§ WORK INSTRUCTIONS: Output only the lines that run from the line holding "Task: Select the fourth carousel dot" to the end of the entries, both ends included, and skip the pictures.

── PROVIDED MATERIAL

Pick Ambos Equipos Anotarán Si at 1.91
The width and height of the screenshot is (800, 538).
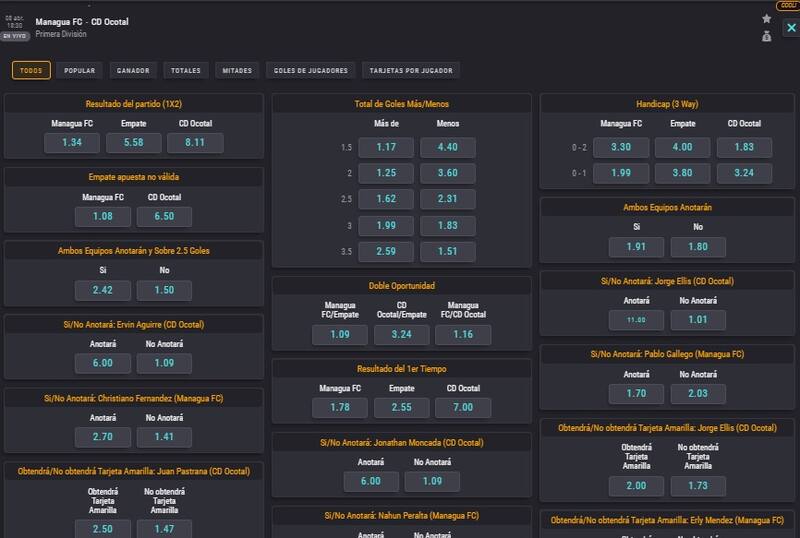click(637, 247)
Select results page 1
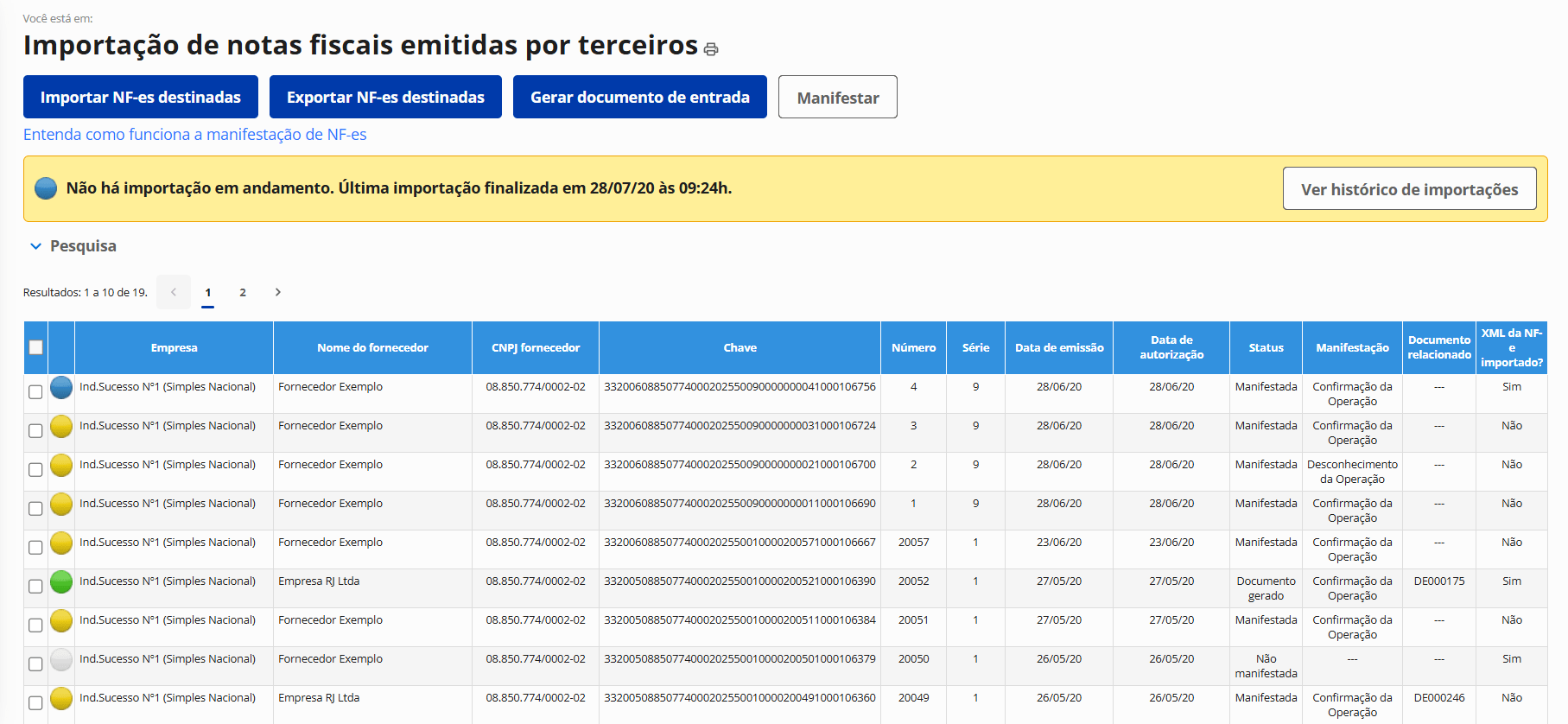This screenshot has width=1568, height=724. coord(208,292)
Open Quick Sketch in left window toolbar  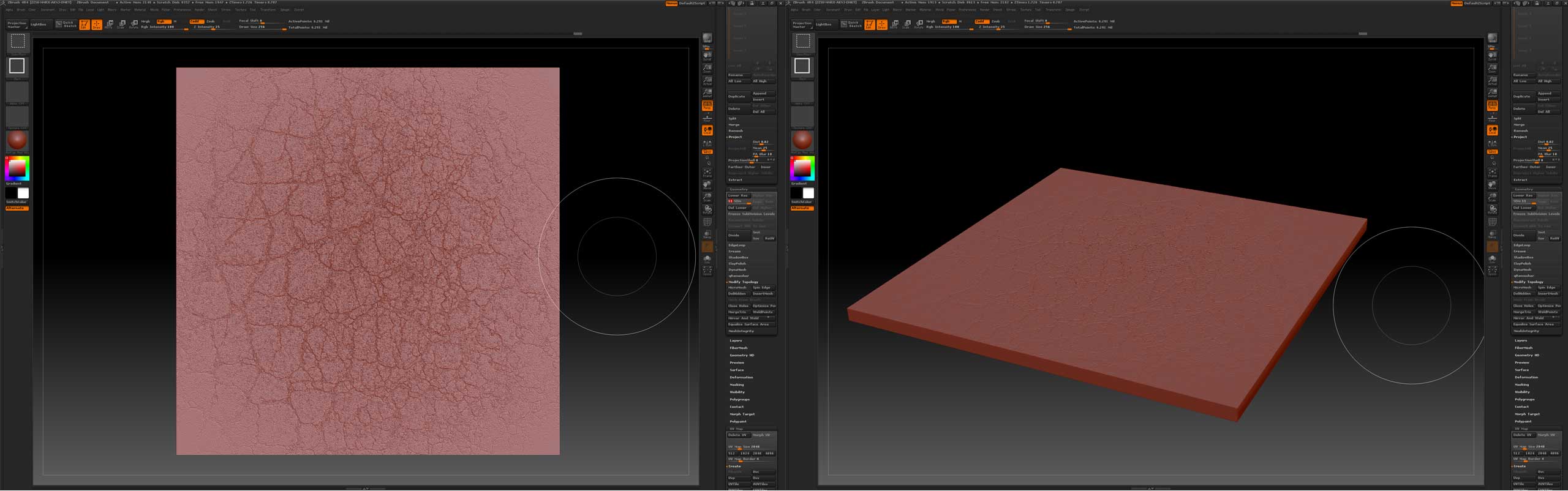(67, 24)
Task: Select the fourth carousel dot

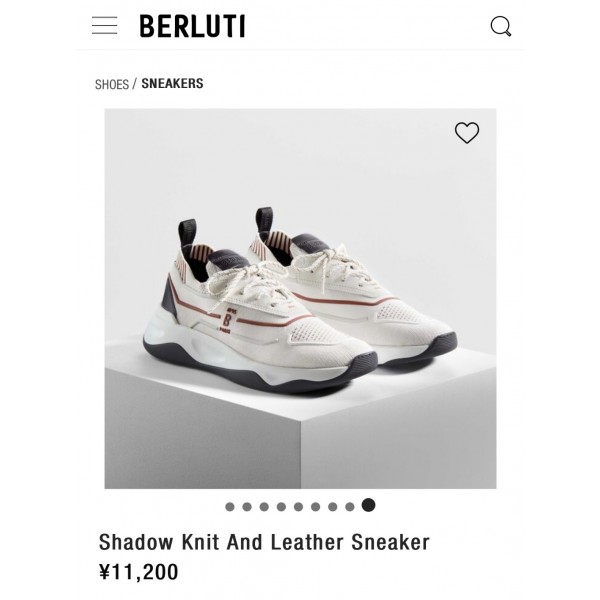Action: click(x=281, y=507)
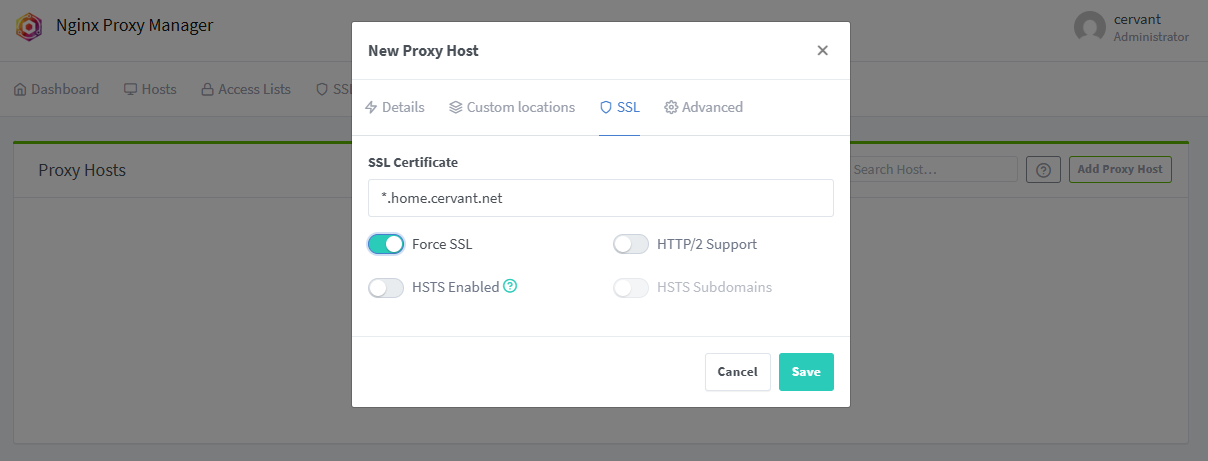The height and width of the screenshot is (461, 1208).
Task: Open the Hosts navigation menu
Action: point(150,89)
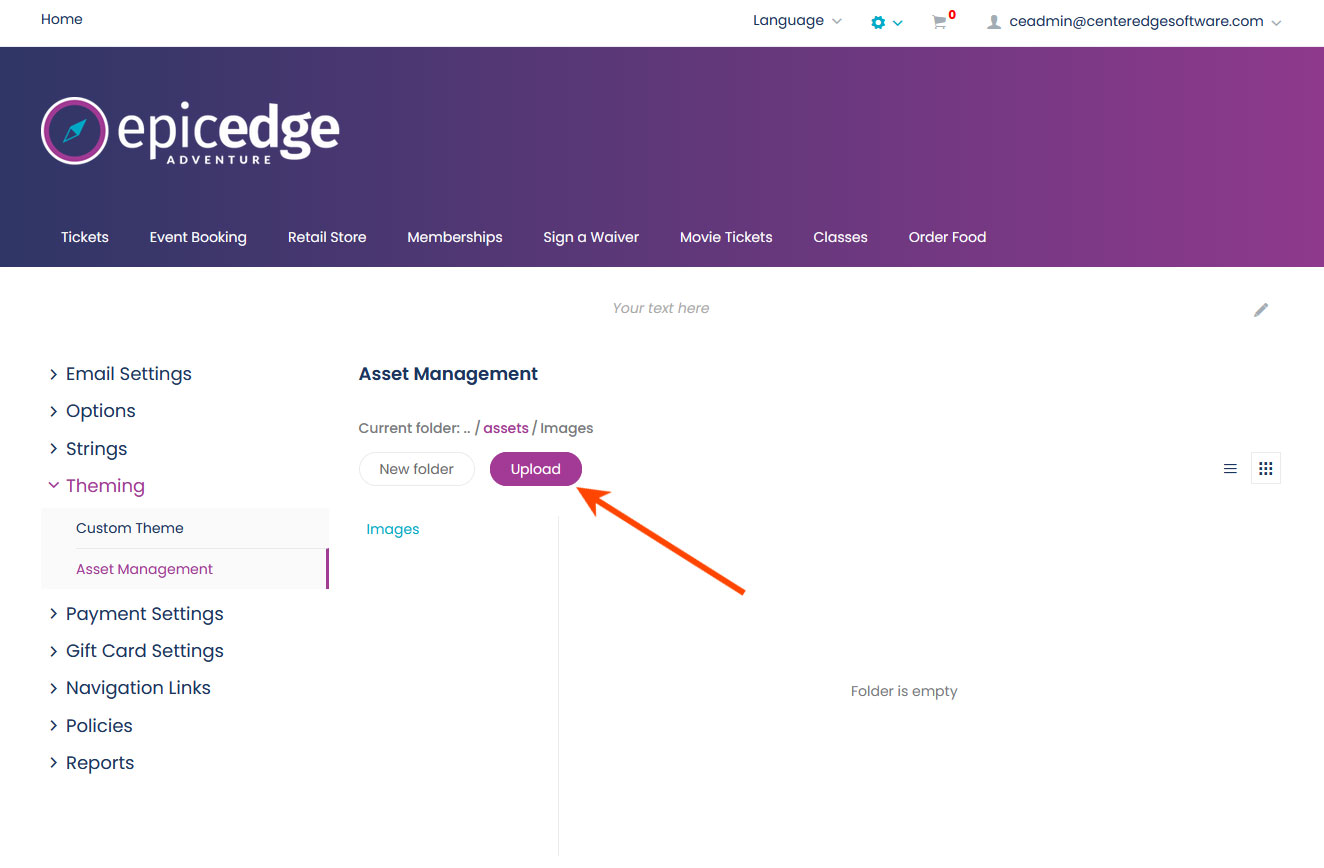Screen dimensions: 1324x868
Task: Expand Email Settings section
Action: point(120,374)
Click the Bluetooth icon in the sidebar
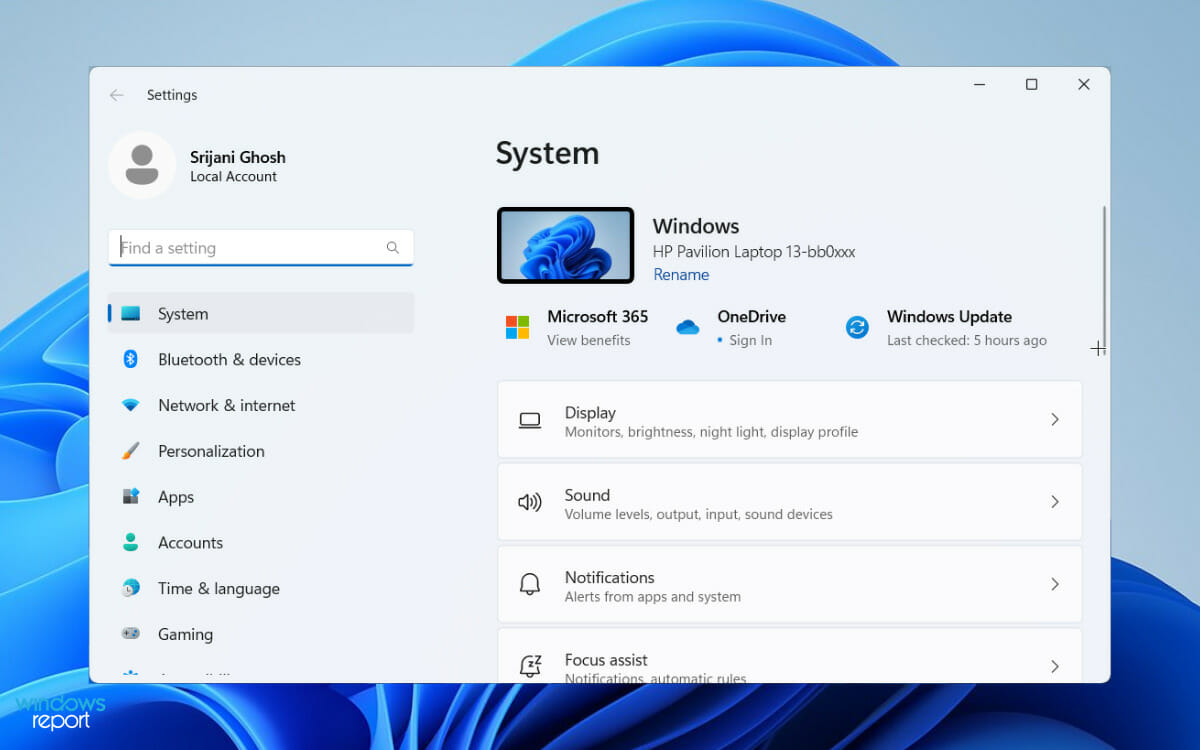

────

§ THE COMPLETED TASK:
Task: Select the fourth carousel dot

Action: click(x=281, y=507)
The height and width of the screenshot is (461, 1208).
Task: Open the Hosts navigation menu
Action: point(150,89)
Screen dimensions: 1324x868
Task: Expand Email Settings section
Action: point(120,374)
Click the Bluetooth icon in the sidebar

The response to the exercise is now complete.